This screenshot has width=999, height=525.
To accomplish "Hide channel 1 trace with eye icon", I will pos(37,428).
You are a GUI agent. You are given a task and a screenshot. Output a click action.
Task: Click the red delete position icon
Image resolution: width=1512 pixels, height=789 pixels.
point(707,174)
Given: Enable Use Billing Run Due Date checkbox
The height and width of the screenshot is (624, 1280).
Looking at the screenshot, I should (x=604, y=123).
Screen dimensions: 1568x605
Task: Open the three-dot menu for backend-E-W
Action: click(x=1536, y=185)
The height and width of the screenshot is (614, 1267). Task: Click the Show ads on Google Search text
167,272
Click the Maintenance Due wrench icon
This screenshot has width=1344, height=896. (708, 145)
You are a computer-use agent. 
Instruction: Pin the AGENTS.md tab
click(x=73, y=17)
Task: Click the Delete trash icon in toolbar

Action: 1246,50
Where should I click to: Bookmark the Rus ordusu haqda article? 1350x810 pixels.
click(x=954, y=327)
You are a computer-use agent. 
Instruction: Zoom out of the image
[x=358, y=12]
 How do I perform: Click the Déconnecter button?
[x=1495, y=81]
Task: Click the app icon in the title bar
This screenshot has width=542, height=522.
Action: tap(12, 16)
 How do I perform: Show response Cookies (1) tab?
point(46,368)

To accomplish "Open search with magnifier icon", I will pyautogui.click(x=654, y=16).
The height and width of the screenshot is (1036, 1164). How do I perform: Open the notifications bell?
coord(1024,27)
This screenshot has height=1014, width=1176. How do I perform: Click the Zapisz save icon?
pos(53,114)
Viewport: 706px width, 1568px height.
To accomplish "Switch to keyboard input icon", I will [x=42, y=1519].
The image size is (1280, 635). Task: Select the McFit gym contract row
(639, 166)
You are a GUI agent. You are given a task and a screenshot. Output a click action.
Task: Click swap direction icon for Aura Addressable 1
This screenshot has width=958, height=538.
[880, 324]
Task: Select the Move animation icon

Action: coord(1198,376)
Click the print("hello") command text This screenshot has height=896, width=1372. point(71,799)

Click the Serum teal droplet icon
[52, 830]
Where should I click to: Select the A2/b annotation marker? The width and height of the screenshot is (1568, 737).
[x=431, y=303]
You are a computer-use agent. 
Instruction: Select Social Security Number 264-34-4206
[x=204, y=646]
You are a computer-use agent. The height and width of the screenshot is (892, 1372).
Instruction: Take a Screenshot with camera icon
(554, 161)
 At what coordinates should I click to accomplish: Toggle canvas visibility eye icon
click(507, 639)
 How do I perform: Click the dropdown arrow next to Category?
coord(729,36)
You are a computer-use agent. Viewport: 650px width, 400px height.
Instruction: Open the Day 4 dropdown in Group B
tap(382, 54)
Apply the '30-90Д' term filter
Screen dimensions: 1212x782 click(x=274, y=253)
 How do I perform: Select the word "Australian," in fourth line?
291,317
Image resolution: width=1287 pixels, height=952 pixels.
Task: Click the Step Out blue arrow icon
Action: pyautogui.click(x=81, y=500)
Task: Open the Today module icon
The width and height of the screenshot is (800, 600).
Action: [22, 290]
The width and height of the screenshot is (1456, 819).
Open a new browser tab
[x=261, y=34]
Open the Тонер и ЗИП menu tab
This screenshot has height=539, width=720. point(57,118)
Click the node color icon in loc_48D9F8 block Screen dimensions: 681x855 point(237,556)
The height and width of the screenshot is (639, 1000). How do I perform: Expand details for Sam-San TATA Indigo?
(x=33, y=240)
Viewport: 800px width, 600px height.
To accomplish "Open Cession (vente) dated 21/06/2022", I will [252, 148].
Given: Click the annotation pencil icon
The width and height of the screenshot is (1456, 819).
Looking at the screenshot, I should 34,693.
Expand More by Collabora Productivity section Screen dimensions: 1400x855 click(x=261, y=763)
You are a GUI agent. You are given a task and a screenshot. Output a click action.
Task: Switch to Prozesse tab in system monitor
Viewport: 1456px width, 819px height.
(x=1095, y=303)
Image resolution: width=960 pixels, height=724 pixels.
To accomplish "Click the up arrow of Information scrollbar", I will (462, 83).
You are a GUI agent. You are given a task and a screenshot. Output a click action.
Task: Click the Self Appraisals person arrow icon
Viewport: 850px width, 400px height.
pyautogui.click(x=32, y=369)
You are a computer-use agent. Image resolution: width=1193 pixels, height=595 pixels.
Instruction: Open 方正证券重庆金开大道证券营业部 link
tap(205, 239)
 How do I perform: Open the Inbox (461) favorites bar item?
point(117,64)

══════════

What is required
Convert the part of the records that opens with the line containing "How do I perform: Open the Inbox" and runs through the end of the records into a Markdown table with the columns Row and Line, skipping any blank lines.

Output below
| Row | Line |
|---|---|
| 1 |  How do I perform: Open the Inbox (461) favorites bar item? |
| 2 | point(117,64) |